One contractor I know tells me to "just butter it in". He makes it sound so easy.


----------



## moore (Dec 2, 2010)

....:whistling2:


----------



## super rocker (Jul 8, 2009)

P.A. ROCKER said:


> One contractor I know tells me to "just butter it in". He makes it sound so easy.


Butter. New one and priceless.


----------



## BOBTHEFIXER (Oct 28, 2013)

Cheap labourers did the framing and the drywall and they just say " taper will fix it"

It happened with me i explained the fixings needed and raised the price. 

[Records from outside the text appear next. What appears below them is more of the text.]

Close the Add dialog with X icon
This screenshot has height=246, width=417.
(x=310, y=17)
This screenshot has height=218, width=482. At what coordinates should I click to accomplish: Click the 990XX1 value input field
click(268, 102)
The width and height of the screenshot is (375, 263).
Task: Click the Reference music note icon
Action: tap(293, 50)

Sometimes i ask really high price when i dont want the job, and i hate when they say go ahead lol. 

Best wishes pal


----------



## PrecisionTaping (Feb 2, 2012)

BOBTHEFIXER said:


> Cheap labourers did the framing and the drywall and they just say " taper will fix it"
> 
> It happened with me i explained the fixings needed and raised the price.
> 
> ...


I do the same. Price it high. Could care less if I get it or not when it comes to jobs like that.


----------



## drywallninja (Apr 28, 2013)

I do the same, price it to where it will be worth the effort. 
Wouldn't it be great to get paid for having uneven joints, and sh*t just all kinds of nasty. Eh, drywaller will fix it!


----------



## MUDBONE (Dec 26, 2011)

PrecisionTaping said:


> I do the same. Price it high. Could care less if I get it or not when it comes to jobs like that.


drywallet!


----------



## BOBTHEFIXER (Oct 28, 2013)

Here is a story happened just now or ended just now...

A guy calls me and 
he says: im a deywaller and i need a price for taping..

I: is the drywall up? 

Him: no

I: when its all installed , call me to price it. 

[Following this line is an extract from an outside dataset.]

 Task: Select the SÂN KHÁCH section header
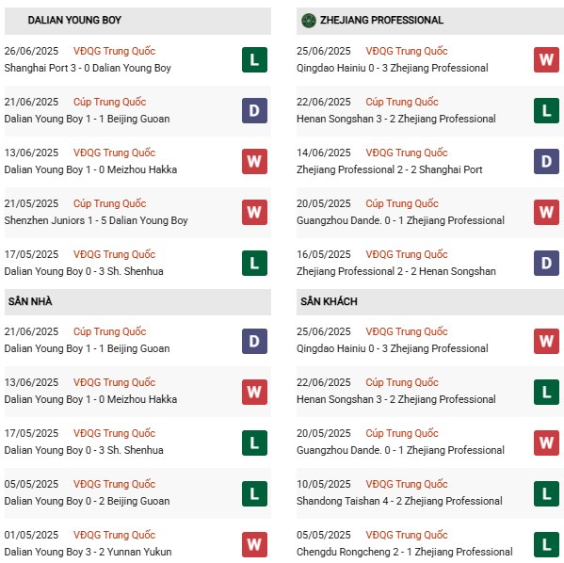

Him: ill do it in two days ( wed, thu). 

I: call me thursday ill price it and start Monday. 

Thursday, friday, sat , sun, mon ...

Tuesday aftrrnoon he calls , i didnt pick up he left a msg. 

I ignored, he calls again next day and i ignored then he got the msg. 

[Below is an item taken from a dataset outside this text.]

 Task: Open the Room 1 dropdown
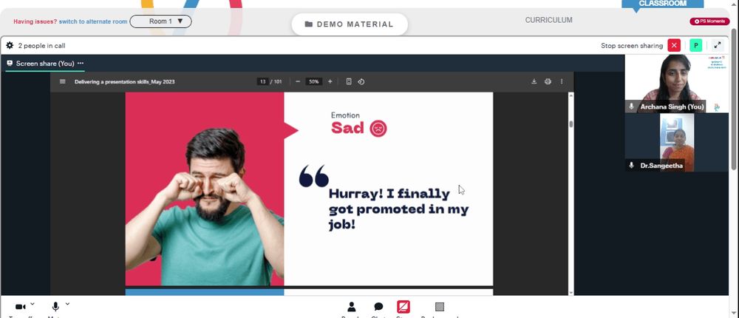(160, 21)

Today .. A friend of mine calls me and said his relative wants me to check if the work in her basement is okay!!! 

I swear he came to my mind.. I went and Oh My Mud!! 

He installed the drywall side by side horizontally but ... One butt joint from ceiling to floor...

The disaster is he put mesh tape ... Hold on lol

And first coat it with all purpose mud !!! 

I said to my friend " garbage" and i knocked the drywall and a crack smiled out lol. 

Hold on ... 

All of the sheets are 50 sheets. 

Washroom 

Framing 

Taping 

Painting 

Carpet and laminate in KITCHEN !! 

$ 22400 !! Cash !! 

Already he took $15000 !!! 

The lady there almost cried! 

I asked who did it? And its my man who was trying to get me there!! 

I dunno how those ppl feed their kids from this money! 

I told me friend to take pics , if he does ill share it. 

End of nightmare!


----------



## BOBTHEFIXER (Oct 28, 2013)

here are some pics ...

notice the heat opening !!!


----------



## moore (Dec 2, 2010)

BOBTHEFIXER said:


> here are some pics ...
> 
> notice the heat opening !!!


No! I did not notice the heat opening!!! There's too much else to look at!!


----------



## BOBTHEFIXER (Oct 28, 2013)

LoL , im thinking of a sequence to fix this chit! 

Suggestions are appretiated


----------



## moore (Dec 2, 2010)

BOBTHEFIXER said:


> LoL , im thinking of a sequence to fix this chit!
> 
> Suggestions are appretiated


So your gonna fix It?


----------



## BOBTHEFIXER (Oct 28, 2013)

Not confirmed yet but im thinking ... Its gonna be a good $$$$ cash in 3 weeks !


----------



## eazyrizla (Jul 29, 2010)

BOBTHEFIXER said:


> Not confirmed yet but im thinking ... Its gonna be a good $$$$ cash in 3 weeks !


pay the bills


----------